我笑着推他:“这佛堂大殿之上,胡说什么!”他伸手扶我起来,口气颇为无奈:“你已经躲了我还几个月了。”
我岔开话题,问他:“怎么有空?”他微微的笑:“就是那么几家子的事,去略住住,推辞出来就行了。”
正说着话,外面秦福探头,胤禩出去,我隐约听见“府里……福晋……”的字句,我装作无事往大殿里走,去拜那两侧的天王。

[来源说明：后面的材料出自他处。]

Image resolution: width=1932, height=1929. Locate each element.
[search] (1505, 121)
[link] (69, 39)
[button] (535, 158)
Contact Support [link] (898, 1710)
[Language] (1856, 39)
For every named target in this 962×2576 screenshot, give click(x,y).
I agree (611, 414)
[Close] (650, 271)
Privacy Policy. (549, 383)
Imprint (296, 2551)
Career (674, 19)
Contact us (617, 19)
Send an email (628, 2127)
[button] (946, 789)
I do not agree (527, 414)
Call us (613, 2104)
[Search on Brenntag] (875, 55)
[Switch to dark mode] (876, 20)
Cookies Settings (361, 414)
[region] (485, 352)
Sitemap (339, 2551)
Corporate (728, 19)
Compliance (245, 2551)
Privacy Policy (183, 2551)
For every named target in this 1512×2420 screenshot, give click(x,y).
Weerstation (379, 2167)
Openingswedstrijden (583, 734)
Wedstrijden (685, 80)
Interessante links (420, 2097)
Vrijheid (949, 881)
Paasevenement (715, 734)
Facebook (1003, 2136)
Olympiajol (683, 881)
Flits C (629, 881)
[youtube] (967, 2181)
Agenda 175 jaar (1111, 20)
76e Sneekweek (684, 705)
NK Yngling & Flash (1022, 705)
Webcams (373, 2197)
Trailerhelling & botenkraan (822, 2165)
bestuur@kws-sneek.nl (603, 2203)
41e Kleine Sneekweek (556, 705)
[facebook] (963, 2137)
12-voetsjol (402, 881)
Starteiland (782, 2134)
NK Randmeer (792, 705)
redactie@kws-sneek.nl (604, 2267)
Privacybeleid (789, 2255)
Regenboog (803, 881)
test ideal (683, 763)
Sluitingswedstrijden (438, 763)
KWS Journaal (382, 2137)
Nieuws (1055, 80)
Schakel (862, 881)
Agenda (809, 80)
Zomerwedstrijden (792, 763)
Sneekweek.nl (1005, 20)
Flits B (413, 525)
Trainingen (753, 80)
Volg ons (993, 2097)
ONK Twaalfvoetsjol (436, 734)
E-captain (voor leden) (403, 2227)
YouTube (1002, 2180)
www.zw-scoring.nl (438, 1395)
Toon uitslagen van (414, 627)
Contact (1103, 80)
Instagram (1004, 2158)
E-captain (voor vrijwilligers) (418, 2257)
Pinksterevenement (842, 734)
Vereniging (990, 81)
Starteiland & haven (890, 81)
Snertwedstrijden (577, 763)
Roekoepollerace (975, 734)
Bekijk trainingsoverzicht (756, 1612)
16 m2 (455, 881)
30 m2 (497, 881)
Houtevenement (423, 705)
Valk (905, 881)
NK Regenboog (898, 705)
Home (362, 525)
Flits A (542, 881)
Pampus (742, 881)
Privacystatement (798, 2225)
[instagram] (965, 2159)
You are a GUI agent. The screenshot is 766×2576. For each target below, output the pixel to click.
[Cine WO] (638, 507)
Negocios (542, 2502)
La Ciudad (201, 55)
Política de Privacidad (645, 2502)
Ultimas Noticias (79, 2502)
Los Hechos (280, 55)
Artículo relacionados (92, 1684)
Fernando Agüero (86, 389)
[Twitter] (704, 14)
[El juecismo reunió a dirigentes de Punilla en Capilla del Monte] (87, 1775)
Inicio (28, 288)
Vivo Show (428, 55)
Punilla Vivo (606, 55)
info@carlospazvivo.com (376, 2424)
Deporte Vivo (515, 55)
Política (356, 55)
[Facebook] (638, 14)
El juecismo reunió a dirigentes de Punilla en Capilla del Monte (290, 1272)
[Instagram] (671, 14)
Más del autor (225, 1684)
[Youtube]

胤禩回来伴着我上香,我侧开头劝他:“有事就先走吧!我也得赶紧回宫复命去。”
他摇头:“我是来看你的,今儿个就只陪着你。”我低头:“家里的事都找来了,你就回去吧!”
他侧开头长出口气,嘴角是无奈的痕迹:“为什么,非要这样大度。这样懂事?”我安慰的去拉他的手:“怎么不喜欢我大度懂事?”
他无奈:“未免太不重视我。”我忍不住笑了。外面秦福又在探头。我推他:“走吧!又不是见不到了。”
我站在大殿门旁目送他走远,他回过头,温暖的微笑远远送了过来。我却觉得悲伤扑面而来,几乎将我打倒。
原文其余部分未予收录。